Windows Server 2003 Maintenance Made Easy
Following a management and maintenance regimen reduces administration, maintenance, and business expenses while increasing reliability, stability, and security.
Maintaining Windows Server 2003 systems isn't always simple. Administrators facing the often-daunting task of maintaining a Windows Server 2003 environment must do so in the midst of daily administration and firefighting. Administrators have little time to identify, prioritize, and organize maintenance processes and procedures until after a preventable catastrophe occurs.
When maintenance tasks are given proper priority in an enterprise, they can alleviate many of the more common firefighting tasks. To decrease the number of administrative inefficiencies and the amount of unscheduled fixes an administrator must go through, it is important to identify those tasks (e.g., service maintenance, log file review, and more) that are important to the systems' overall health and security. After they've been identified, routines should be set to ensure that the Windows Server 2003 environment is stable and reliable.

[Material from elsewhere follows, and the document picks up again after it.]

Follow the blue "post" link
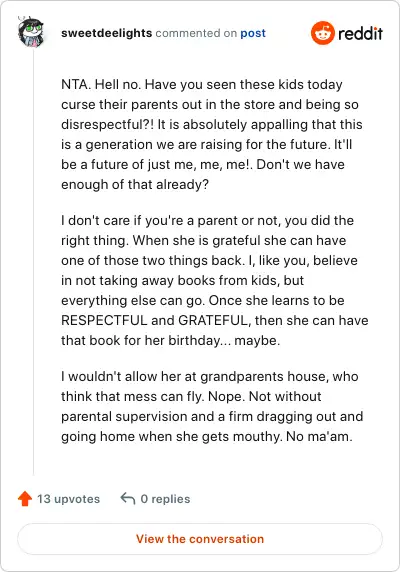Viewport: 400px width, 572px height. [x=253, y=33]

The processes and procedures for maintaining Windows Server 2003 systems can be separated based on the needs of the systems and the appropriate time interval between procedures. Some maintenance issues require daily attention, whereas others might require only quarterly checkups. The detailed maintenance processes and procedures that an organization follows depend strictly on the particular environment; however, the concept of placing tasks into daily, weekly, monthly, and quarterly categories works with all sizes and varieties of IT infrastructures.
While these tasks might seem commonplace or mundane, they are often overlooked and they are critical to keeping the system environment and users working productively. As the number of servers and services within an environment increases so does the amount of time required to perform routine management and maintenance. As a result, many organizations are beginning to realize the importance of employing systems or operational management software such as Microsoft Operations Manager, NetIQ AppManager, IBM Tivoli, and others. Many of these products can monitor machines automatically, send alerts to administrators, and execute actions when they discover a problem.
Some maintenance procedures require more attention than others. Those that require the most are categorized as daily procedures. These procedures include checking the overall server health and functionality, verifying that backups are successful, and monitoring the Event Viewer logs.
First, pay close attention to the myriad of patches and updates made available by Microsoft and other vendors to clear up performance and security issues. These service packs (SPs) and updates for both the operating system and applications can be critical components to maintaining your environment. There are several ways an administrator can update a system with the latest SP or update: CD-ROM, manually entered commands, Windows Update, Windows Update Services (WUS), or third-party products such as NetIQ Patch Manager.
No matter which method you use to pull down and apply patches, be sure to test and evaluate SPs and updates in a lab environment thoroughly before installing them on production servers and client machines. While the majority of such patches will install without incident, it only takes one serious patch problem to bring down your environment. It is a good idea to keep all system and application software consistent by installing the same patch levels to each server and client machine.
The Event Viewer is used to check the System, Security, Application, and other logs on a local or remote system. These logs can be an invaluable source of information regarding the system health. The event logs present on Windows Server 2003 systems are the Security, Application, and System logs. In addition, the File Replication Service, Directory Service, and DNS Server logs are present on domain controllers.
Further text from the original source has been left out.